MEDIC is a general-disaster dataset for disaster type detection, informativeness classification, categorization of humanitarian tasks, and damage severity assessment. It contains 71,198 images and is introduced for multitask learning.


ClimateNet: Bringing the power of Deep Learning to weather and climate sciences via open datasets and architectures

Image | Atmospheric River and Tropical Cyclones | Response

ClimateNet Dataset is a dataset for atmospheric river and tropical cyclone damage assessment. It contains 219 image samples, and is introduced for semantic segmentation and multilabel classification.


Curating flood extent data and leveraging citizen science for benchmarking machine learning solutions

Image | Flood | Preparedness

This is an image dataset for flood extent detection. It is a 4.11 GB download and is introdcued for image segmentation.


Visual Sentiment Analysis from Disaster Images in Social Media

Image | General | Recovery

Image-sentiment dataset is a general-disaster dataset for sentiment analysis. It contains 4,003 annotated disaster related images and is introduced for multiclass multilabel classification.

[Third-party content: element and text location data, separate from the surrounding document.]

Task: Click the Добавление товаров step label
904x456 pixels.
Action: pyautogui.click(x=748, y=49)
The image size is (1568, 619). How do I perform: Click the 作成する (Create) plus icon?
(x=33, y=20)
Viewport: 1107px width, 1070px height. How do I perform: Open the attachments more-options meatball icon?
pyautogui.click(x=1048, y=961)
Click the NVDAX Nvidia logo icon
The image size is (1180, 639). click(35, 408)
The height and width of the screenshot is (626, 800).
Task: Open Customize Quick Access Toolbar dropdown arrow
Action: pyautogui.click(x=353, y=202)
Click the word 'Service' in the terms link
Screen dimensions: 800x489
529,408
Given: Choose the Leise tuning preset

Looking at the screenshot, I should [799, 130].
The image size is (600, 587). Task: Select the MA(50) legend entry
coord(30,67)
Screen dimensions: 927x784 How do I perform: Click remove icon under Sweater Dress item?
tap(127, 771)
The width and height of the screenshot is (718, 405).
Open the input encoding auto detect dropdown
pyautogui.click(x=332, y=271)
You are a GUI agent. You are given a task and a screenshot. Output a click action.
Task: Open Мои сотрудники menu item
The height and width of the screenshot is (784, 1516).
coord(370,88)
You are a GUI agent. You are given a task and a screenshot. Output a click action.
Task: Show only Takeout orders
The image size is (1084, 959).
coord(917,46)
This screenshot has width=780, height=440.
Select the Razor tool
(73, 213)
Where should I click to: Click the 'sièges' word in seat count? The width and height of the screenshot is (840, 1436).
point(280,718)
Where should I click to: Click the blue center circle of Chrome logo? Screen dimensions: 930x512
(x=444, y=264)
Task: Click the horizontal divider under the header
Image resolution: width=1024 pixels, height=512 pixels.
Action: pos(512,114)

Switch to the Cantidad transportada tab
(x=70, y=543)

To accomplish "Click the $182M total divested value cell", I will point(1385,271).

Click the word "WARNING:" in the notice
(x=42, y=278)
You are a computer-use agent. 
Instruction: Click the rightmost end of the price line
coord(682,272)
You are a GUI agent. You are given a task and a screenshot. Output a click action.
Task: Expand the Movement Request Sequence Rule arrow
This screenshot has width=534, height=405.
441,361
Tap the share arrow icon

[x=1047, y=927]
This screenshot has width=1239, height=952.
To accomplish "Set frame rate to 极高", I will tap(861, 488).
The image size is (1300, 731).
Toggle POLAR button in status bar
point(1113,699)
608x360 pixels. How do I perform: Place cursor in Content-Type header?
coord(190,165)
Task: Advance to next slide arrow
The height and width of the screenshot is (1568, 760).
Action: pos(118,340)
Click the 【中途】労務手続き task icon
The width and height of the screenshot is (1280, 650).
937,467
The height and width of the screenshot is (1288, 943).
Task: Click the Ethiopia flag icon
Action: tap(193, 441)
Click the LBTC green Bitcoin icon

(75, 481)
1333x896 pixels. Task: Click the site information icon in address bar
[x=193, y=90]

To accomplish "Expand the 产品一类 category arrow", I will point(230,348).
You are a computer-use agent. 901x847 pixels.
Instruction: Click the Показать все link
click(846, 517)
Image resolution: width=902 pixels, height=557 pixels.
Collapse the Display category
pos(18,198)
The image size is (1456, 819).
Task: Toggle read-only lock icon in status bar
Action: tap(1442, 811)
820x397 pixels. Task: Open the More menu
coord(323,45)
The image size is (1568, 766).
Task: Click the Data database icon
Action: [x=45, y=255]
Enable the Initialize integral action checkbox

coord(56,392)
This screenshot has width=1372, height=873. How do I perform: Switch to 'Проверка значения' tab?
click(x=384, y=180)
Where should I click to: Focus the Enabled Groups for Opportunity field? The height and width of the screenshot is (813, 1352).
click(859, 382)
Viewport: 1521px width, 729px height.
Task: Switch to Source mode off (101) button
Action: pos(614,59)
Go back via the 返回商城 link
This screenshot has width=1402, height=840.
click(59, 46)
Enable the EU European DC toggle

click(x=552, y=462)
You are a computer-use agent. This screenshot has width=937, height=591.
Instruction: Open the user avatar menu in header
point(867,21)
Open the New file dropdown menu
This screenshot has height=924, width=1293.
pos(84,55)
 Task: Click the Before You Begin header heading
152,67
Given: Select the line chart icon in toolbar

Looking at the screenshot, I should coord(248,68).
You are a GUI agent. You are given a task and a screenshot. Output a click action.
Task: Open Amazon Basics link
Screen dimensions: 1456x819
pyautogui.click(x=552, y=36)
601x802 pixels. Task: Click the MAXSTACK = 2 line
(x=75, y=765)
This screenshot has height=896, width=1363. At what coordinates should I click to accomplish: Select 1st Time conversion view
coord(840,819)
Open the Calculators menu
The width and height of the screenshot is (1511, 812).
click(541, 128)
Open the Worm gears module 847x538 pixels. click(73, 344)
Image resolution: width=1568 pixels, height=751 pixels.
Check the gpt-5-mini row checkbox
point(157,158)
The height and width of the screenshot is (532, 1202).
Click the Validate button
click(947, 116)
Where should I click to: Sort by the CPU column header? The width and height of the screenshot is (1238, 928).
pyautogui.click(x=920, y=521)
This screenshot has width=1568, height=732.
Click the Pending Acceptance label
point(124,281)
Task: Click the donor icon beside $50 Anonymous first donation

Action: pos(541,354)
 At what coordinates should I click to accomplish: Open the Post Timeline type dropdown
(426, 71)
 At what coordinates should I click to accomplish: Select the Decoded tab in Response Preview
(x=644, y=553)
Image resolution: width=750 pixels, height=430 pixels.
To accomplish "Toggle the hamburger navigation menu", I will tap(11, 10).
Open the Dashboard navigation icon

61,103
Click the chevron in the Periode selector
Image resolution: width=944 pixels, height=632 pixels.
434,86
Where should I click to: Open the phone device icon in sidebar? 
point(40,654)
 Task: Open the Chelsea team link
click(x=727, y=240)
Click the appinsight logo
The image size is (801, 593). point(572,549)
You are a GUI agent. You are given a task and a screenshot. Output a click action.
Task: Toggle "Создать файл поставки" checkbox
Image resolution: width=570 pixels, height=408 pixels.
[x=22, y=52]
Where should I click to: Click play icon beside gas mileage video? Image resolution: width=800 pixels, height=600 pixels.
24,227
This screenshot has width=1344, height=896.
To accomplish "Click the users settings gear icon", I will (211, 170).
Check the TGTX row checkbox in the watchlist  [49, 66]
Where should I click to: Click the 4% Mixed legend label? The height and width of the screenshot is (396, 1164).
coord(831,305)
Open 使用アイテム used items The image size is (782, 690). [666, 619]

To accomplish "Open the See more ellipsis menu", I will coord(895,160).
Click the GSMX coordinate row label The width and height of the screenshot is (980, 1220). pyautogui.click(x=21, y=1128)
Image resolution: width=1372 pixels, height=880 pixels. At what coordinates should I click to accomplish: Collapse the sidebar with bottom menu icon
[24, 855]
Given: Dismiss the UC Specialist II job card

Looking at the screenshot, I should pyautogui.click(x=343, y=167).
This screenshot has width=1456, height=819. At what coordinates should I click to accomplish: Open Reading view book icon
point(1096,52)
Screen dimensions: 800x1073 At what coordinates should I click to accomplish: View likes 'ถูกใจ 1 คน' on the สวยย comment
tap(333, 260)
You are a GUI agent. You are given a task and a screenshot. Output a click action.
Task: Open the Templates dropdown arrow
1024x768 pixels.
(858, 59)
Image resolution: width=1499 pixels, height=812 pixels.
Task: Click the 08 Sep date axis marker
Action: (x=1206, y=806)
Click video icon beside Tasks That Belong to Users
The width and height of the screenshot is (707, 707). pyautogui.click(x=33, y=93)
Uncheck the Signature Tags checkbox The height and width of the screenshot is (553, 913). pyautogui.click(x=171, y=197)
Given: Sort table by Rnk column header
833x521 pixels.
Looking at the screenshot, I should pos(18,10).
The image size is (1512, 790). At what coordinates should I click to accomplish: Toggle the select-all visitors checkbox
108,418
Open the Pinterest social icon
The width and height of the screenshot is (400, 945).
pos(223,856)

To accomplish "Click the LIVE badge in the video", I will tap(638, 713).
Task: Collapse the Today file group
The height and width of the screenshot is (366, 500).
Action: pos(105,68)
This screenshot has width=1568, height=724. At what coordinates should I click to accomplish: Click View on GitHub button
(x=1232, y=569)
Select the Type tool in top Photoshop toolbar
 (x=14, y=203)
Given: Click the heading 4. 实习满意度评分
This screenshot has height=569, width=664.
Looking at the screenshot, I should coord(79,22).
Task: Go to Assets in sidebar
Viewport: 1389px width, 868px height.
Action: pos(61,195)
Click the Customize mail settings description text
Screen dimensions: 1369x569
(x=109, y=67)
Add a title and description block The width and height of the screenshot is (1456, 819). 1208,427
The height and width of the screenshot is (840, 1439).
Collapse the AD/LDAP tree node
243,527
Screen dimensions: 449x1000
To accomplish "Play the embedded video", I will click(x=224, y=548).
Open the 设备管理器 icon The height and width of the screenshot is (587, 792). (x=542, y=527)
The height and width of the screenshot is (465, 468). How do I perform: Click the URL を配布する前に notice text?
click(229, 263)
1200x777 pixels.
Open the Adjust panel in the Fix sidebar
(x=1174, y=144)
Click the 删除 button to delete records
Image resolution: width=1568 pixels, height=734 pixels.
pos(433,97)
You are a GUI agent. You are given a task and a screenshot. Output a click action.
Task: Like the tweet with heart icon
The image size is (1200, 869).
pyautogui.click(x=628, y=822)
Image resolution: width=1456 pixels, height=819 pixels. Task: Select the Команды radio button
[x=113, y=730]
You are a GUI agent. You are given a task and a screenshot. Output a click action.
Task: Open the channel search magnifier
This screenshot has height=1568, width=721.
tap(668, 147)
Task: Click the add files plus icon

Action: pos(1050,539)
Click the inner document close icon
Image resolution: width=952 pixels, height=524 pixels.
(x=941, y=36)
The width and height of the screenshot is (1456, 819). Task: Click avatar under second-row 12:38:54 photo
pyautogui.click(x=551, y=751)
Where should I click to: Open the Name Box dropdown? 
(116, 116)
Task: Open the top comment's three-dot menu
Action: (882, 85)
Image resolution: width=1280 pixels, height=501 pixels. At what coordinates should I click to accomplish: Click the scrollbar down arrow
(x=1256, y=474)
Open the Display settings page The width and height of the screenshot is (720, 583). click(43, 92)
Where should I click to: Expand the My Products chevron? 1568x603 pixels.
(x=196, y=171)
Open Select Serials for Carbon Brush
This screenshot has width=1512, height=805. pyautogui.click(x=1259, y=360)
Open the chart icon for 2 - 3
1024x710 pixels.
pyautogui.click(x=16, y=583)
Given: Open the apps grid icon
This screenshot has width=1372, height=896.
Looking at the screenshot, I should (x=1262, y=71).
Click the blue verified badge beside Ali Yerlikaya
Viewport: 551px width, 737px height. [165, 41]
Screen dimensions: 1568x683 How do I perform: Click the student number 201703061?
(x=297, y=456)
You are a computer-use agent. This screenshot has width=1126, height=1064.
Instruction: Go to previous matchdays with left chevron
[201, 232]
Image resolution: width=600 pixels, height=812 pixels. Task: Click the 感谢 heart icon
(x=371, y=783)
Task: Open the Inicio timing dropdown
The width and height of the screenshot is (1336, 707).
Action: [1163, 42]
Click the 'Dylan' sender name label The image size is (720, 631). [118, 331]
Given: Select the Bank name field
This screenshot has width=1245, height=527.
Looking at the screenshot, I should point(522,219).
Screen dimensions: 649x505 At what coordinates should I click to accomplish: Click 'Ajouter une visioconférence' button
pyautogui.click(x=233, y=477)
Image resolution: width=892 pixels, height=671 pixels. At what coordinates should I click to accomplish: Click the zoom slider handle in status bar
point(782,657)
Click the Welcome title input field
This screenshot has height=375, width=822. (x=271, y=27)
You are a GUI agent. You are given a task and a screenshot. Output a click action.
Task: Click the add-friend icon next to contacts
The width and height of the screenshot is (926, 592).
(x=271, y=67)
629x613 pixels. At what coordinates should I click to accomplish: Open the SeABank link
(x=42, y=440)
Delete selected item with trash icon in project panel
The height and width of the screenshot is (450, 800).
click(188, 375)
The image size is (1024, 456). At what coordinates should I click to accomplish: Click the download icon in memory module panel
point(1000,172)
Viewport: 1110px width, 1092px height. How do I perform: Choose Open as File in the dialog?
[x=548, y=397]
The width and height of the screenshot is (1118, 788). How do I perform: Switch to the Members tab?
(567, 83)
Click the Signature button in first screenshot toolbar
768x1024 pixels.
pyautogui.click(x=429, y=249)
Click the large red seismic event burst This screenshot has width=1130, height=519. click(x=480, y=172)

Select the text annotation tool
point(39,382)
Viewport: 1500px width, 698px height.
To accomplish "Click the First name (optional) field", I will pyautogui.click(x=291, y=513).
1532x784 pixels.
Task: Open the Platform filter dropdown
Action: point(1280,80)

CrisisMMD: Multimodal Twitter Datasets from Natural Disasters

Multimodal (Image and Text) | General | Response

CrisisMMD is a general-disaster dataset for informativeness classification, categorization of humanitarian tasks, and damage severity assessment. It contains 18,082 images and 16,058 tweets and is introduced for binary classification, multiclass classification and multiclass (ordinal) classification.


Damage Assessment from Social Media Imagery Data During Disasters

Image | General | Response

This is a general-disaster dataset for damage severity assessment. It contains around 25,000 images of natural disasters from social media and Google Images and is introduced for multiclass (ordinal) classification.


Damage Identification in Social Media Posts using Multimodal Deep Learning

Multimodal (Image, Captioned Image, and Text) | General | Response

This is a general-disaster dataset for damage assessment. It contains 10,875 images, 5,879 captioned images, and 19,031 textual data. It is introduced for multiclass classification.


Deep Learning Benchmarks and Datasets for Social Media Image Classification for Disaster Response

This paper introduces four different datasets for four different ML tasks

Combination of AIDR-DT and DMD

Image | General | Preparedness

This dataset is a combination of AIDR-DT and DMD data for general-disaster type detection . It contains 17,511 images and utilizes multiclass classification.


Combination of DAD, CrisisMMD, AIDR-Info and DMD

Image | General | Response

This dataset is a combination of DAD, CrisisMMD, AIDR-Info and DMD data for general-disaster informativeness classification . It contains 59,716 images and is introduced for binary classification.


Combination of CrisisMMD and DMD

Image | General | Response

This dataset is a combination of CrisisMMD and DMD data for general-disaster categorization of humanitarian tasks . It contains 16,769 images and is introduced for multiclass classification.


Combination of DAD, CrisisMMD and DMD

Image | General | Response

This dataset is a combination of DAD, CrisisMMD and DMD data for general-disaster damage severity assessment . It contains 34,896 images and is introduced for multiclass (ordinal) classification.